I would want a curriculum that facilitates an environment where:

  1. Kids DISCOVER God’s heart: Our sole purpose is to help the heart of a child connect with their Heavenly Father. Curriculum that places the Triune God at the centerpiece of every lesson is more likely focused on helping make this happen. When time is provided for kids to listen and respond to the Holy Spirit, they are going to hear His love and encouragement. As kids journey through life, they need to know more than “be like David” or “be like Esther.” They will need to know that the same God who was with those Bible characters is with them today. Help kids Discover God’s heart.

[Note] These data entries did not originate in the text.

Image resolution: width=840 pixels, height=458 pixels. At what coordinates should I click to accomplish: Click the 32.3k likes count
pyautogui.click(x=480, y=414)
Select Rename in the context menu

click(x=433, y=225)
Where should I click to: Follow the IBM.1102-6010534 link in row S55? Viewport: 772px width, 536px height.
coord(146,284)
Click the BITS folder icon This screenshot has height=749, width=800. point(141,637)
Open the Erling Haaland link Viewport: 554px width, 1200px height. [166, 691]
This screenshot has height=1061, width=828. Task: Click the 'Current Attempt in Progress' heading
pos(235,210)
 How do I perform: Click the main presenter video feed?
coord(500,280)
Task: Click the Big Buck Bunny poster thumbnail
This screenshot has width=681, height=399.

  2. Kids EXPERIENCE individualized outcomes: When kids are in groups, we often assume they are all getting the same experience. However, that is not always the case, nor is it always what is best. Whenever possible, I try to ensure that every kid has an opportunity to participate. For instance, rather than asking three or four kids to respond to a question, I ask them all to respond to a neighbor and then get feedback from three or four. This way all of the kids begin processing and learning. I value moving kids from spectator to participant whenever possible. That means I always ask, “Is there a way I can modify this portion of the service to get more people involved?” There are dozens of creative ways to accomplish this, but the goal is for kids to individually participate in elements that help them grow in their faith. This is also different from simply following instructions as a group. Allow their brains to be engaged, and give them the freedom to create and think.
  3. Kids EXPAND their thought process: Kids today do not need us to provide information, they need us to help with the interpretation. The likelihood of them being exposed to different worldviews and religions as a child is more and more an issue. Simply telling them God’s Word is true doesn’t have the same effect it did 30 years ago. But a curriculum that helps them become critical thinkers goes a long way to helping them own their faith. The kinds of questions a curriculum asks (or empowers parents to ask) make a huge difference here. Kids’ minds are engaged differently when asked a direct question: (e.g., Can you recall what was unique about Joseph’s coat?) vs one that requires a higher level of thinking (e.g., How do you think Joseph felt when his father gave him that coat? In what ways is that gift like or unlike what our Heavenly Father has done for us?)
  4. Leaders can PASTOR kids relationally: Studies have shown over and over that strong, healthy relational bonds increase the effectiveness of disciple making. This happens best in small groups when the leader has been trained how to listen to the child and create strategic moments for the Holy Spirit to speak to their heart. Some curriculum options have crafted this philosophy directly into their resource.